The acronym refers to the Every Student Succeeds Act, signed into law last December, which gives states and school districts – among other things – more freedom in how they set classroom expectations.

Laying out the details of a labyrinthine federal policy rewrite might make many editors’ and readers’ eyes glaze over, so reporters should be mindful of that when they pitch ESSA-related stories, Elliott told journalists at a recent Education Writers Association conference in Chicago.

“Instead, go to your editor and say, ‘Did you know that everything in the state is going to change around testing in this way?’” Elliott said. “That’s how I would try to pitch it.”

Elliott and Steve Drummond, the head of NPR’s education reporting team, shared story ideas involving the new law and how to engage editors and the public.

For Drummond, the first story reporters should pursue is about students who miss school. Under the new law, school districts must define chronic absenteeism — widely seen as missing roughly three weeks of school – and collect data on it.

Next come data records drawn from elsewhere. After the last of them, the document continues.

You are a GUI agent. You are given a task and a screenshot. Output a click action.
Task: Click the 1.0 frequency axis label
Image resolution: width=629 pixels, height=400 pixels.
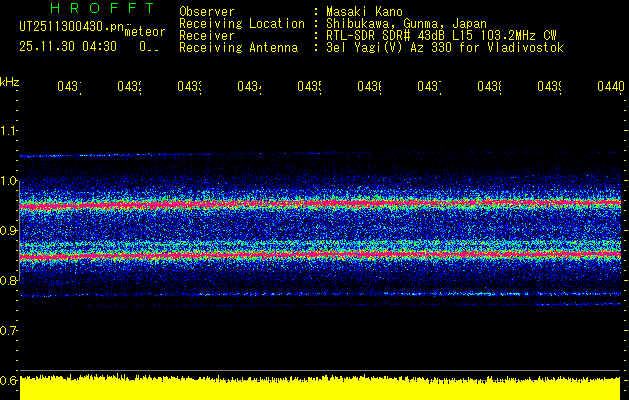coord(9,181)
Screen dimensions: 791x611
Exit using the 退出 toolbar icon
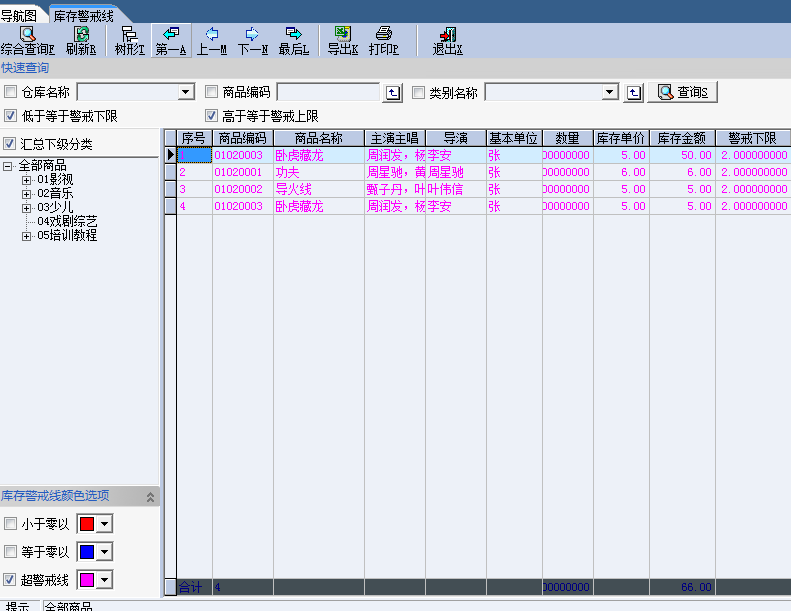447,40
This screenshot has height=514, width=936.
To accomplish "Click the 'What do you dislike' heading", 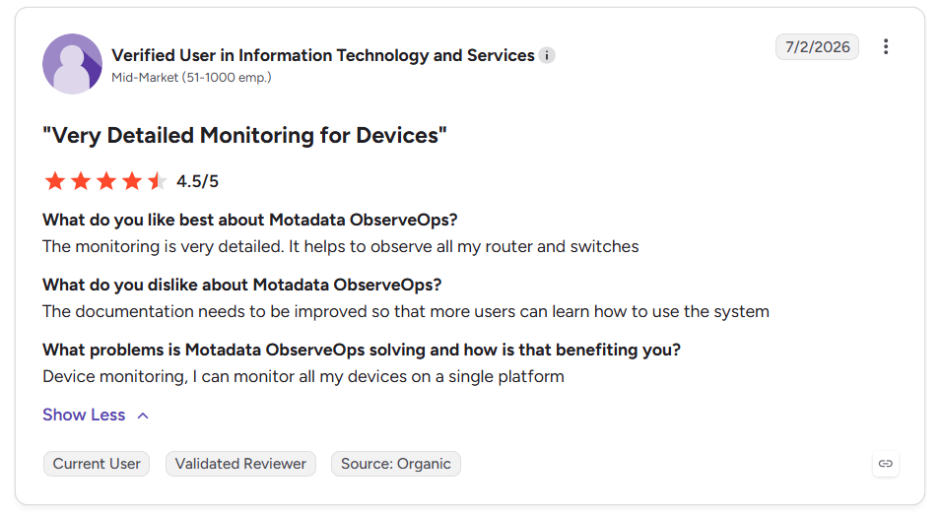I will [242, 285].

This poses a big opportunity for journalists to break out of the pattern of familiar angles on school improvement, Drummond said.

“I think we spend a lot of time talking about the classrooms and what uniforms the kids are wearing and all of these strategies designed to improve student achievement,” he said. But the “most basic one is to get kids to school every day, and we skip right over that.”

Another idea: changes in accountability measures. The new law requires states to incorporate indicators beyond test scores in how they assess schools. What will those look like? How will the lowest-performing schools be identified? And what do states plan to do to improve them?

ESSA also includes several new provisions geared toward homeless students, including a requirement for states to calculate their graduation rates. Reporters should use that as an opportunity to write about homelessness when there might not otherwise be a here-and-now angle to it, Drummond said.

“It’s really hard to be reporting on the homeless sometimes when there isn’t a (legislative) bill or news peg or something going on,” he said. “And (the new law)gives you a built-in news peg.”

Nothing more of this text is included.